クイックの返事など聞かず、ちびクイックは右腕をスウィングするように振り回すと、ブーメランを思い切り宙に投げ付ける。
巨大なブーメランは常人には捉えられない速さで宙に飛んで行く。
そのまま空を切り裂く勢いで飛んでいくブーメランを、ちびクイックは瞳を輝かせながら見つめていた。
いつもの玩具では無い。これは本物なのだ。
機体から溢れ出る力も、いつもの機体とは比べものにならない。
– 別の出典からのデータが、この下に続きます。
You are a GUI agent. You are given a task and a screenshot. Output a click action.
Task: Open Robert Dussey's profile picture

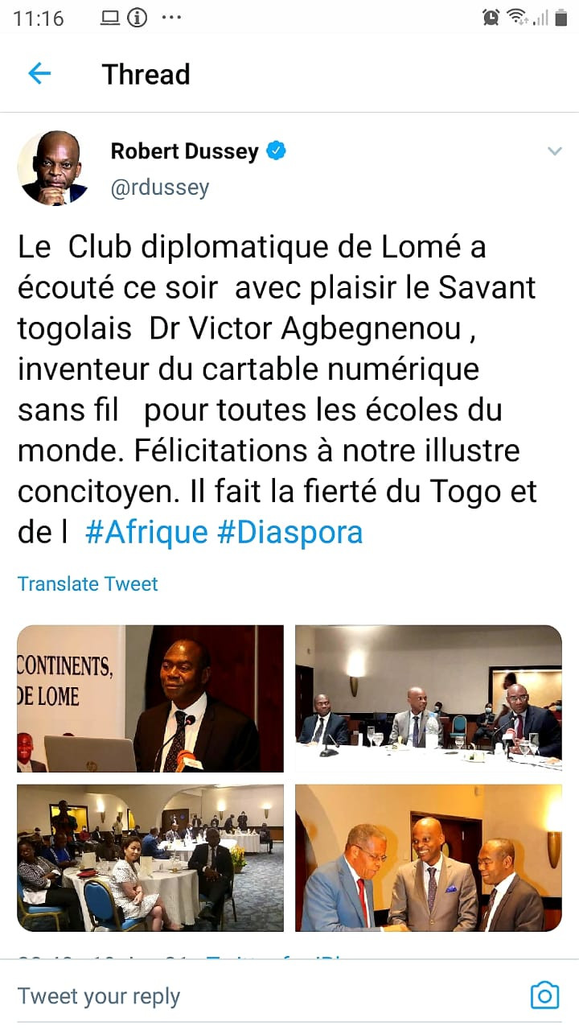(52, 168)
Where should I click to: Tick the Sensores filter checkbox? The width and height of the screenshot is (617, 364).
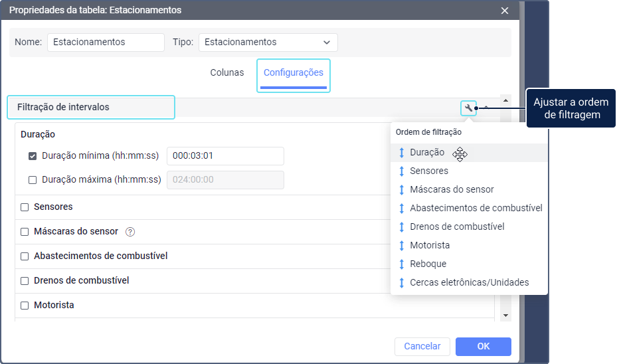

それが、とてつもなく楽しかった。
空に届く勢いだったブーメランが起動を変え、ちびクイックの元へと戻ってくる。

「ヤバイ!ちび!」

クイックが叫んだ。
ちびクイックは、勢いよく戻ってきたブーメランをキャッチすべく右手を上げた。
それを確認し、クイックが加速装置を起動すべく構えた瞬間、メタルの手がその肩に触れた。

「…………じ」

邪魔をするなと叫ぼうとしたその時

「あ、ああああああああああああああ!?」

ちびクイックの、苦痛に満ちた叫びが響く。
クイックとちびメタルは息を飲みながら、泣き叫ぶ彼を見た。
その右腕の、肘から上が消失していた。取り損ねたブーメランが彼の切り裂かれた腕と共に後方に跳ねる。
切断された腕は地面に落ち、粒子となって消える。ちびクイック自身のオイルに塗れたブーメランが、ぐっさりと地面に突き刺さっていた。
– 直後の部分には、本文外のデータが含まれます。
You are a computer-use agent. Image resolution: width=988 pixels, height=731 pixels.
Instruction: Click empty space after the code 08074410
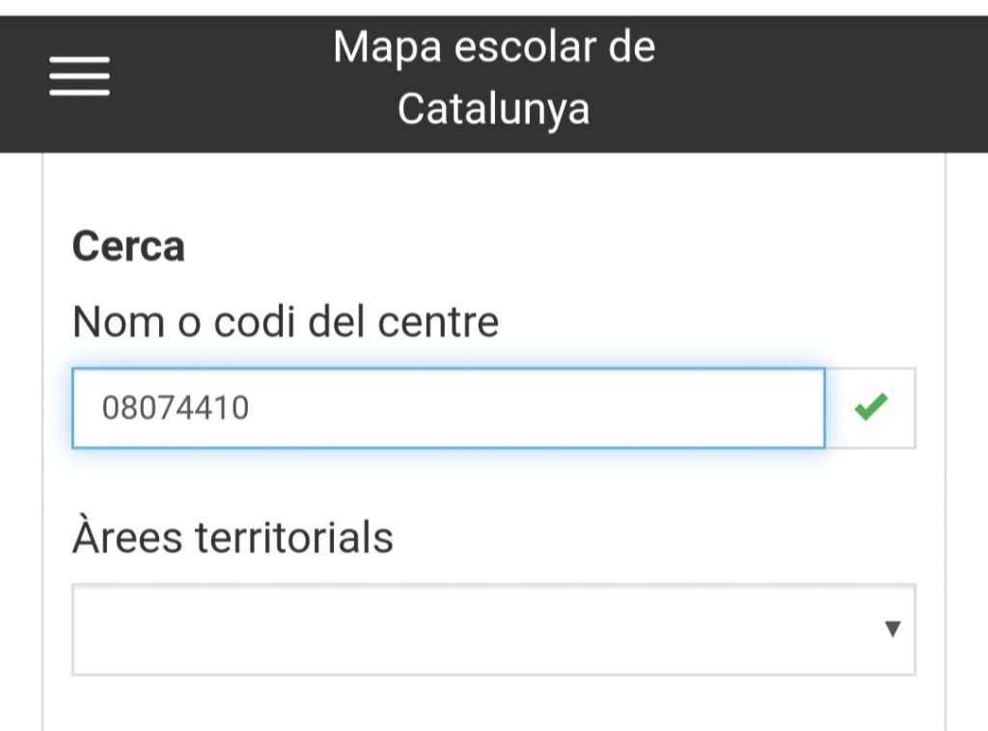(540, 409)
「な、んで……!?おれ、いつもは……痛……いたいよう母ちゃん!いたいいたいいたい」

「ちび!!!!」

初めての痛み。
ちびクイックは、ここまでの苦痛を経験したことが無かった。電子空間であるのにもかかわらず感じる、あまりの痛みに、彼の思考と頭脳は真っ白になっていた。何があったのかすら、自分がどんな状況なのかすらわからない。
ただ、痛くて、泣きたくて、苦しいのだ。
クイックは、地面に転がりながら泣き叫ぶちびクイックの元へと走る。「落ち着け」と叫ぶと、彼はメタルを鋭い目つきで睨んだ。
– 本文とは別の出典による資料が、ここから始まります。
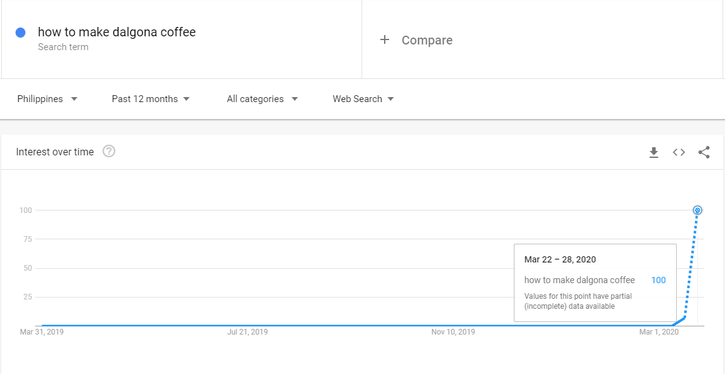The height and width of the screenshot is (374, 725).
Task: Expand the Philippines region dropdown
Action: (48, 99)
「何故邪魔した!コイツは本物がどれ程の切れ味があるかわかってない!
初めてで、しかも慣れない機体の力でブーメランを投げて受け止められる訳がないだろ!」

「……一度失敗しないと覚えないだろ」

そう言った、メタルの表情は冷酷だった。

「それに」

メタルは、再び指を鳴らす。切断されたちびクイックの腕を粒子が包んだ。彼の腕が、再構築されていく。
それを見て、ちびクイックは「ひ」と小さな悲鳴を上げた。

「痛みを覚えることも学習だ。違うか?」

「お父さん……こわい……」

冷たく言い放ったメタルの言葉に、ちびメタルは掠れた声で呟いた。